Paul Pierce – Boston Celtics:
He missed the first three games of the season, and after a relatively slow start, Pierce is officially back. One nice thing for fantasy owners is his assists, courtesy of Rondo’s wrist injury suffered in mid-January. Assists have fallen some since Rondo returned to action, but the number is still higher than usual. Overall, Pierce is averaging a career-high 5.7 apg. He also contributes in reliable fashion in points (18.4), rebounds (5.8), free throw shooting (4.8 per game at 83.3%) and three-pointers (1.8).

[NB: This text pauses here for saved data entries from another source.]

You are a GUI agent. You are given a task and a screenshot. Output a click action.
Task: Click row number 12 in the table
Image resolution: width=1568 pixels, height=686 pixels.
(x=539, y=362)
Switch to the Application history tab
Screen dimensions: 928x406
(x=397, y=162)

Lamar Odom – Dallas Mavericks:
The learning curve for Odom in Dallas has proven to be excruciatingly extended. The former “X factor” for the Lakers has failed to average double-digit scoring for the first time in his career (7.8 ppg this season). Rebounding is also the lowest ever at 4.8 per game vs. an 8.7 career average over twelve years. In fact, a quick look at his stats reveals significantly decreased numbers in all categories, including sharp ones in shooting percentages.
Dorell Wright – Golden State Warriors:
After his breakout 2010-11 season (16.4 ppg, 3.0 apg, 5.3 rpg, 2.4 threes), we expected more than this line so far: 11.4 ppg, 1.9 apg, 4.6 rpg, 1.9 three-pointers. Of course, he is playing nearly nine minutes less per game this year. Perhaps something or someone has gotten through to him in the past four games as he’s averaged 15.3 points and 2.5 in threes. Unfortunately, his free throw shooting (69.2%) and rebounding (3.8) has taken a nose-dive in February compared to his start in January and February.
Mike Miller – Miami HEAT:
True, Miller has never played minutes this low (19.1 mpg), but those fantasy players expecting Miller numbers of old have surely dropped him from their rosters by now. Averages of 6.9 points, 3.3 rebounds, 0.6 assists and 1.3 three-pointers can be found from plenty of non-fantasy-worthy players all over the league.
Rashard Lewis – Washington Wizards:
Lewis hasn’t failed to record double-digit scoring in 11 seasons, but this year in Washington, he averages 8.5 points. His rebounding (4.0), field goal shooting (39.1%) and three-point shooting (0.6 FT per game at 25.9%) is the lowest since his rookie year.
Which small forwards have surprised you this season thus far?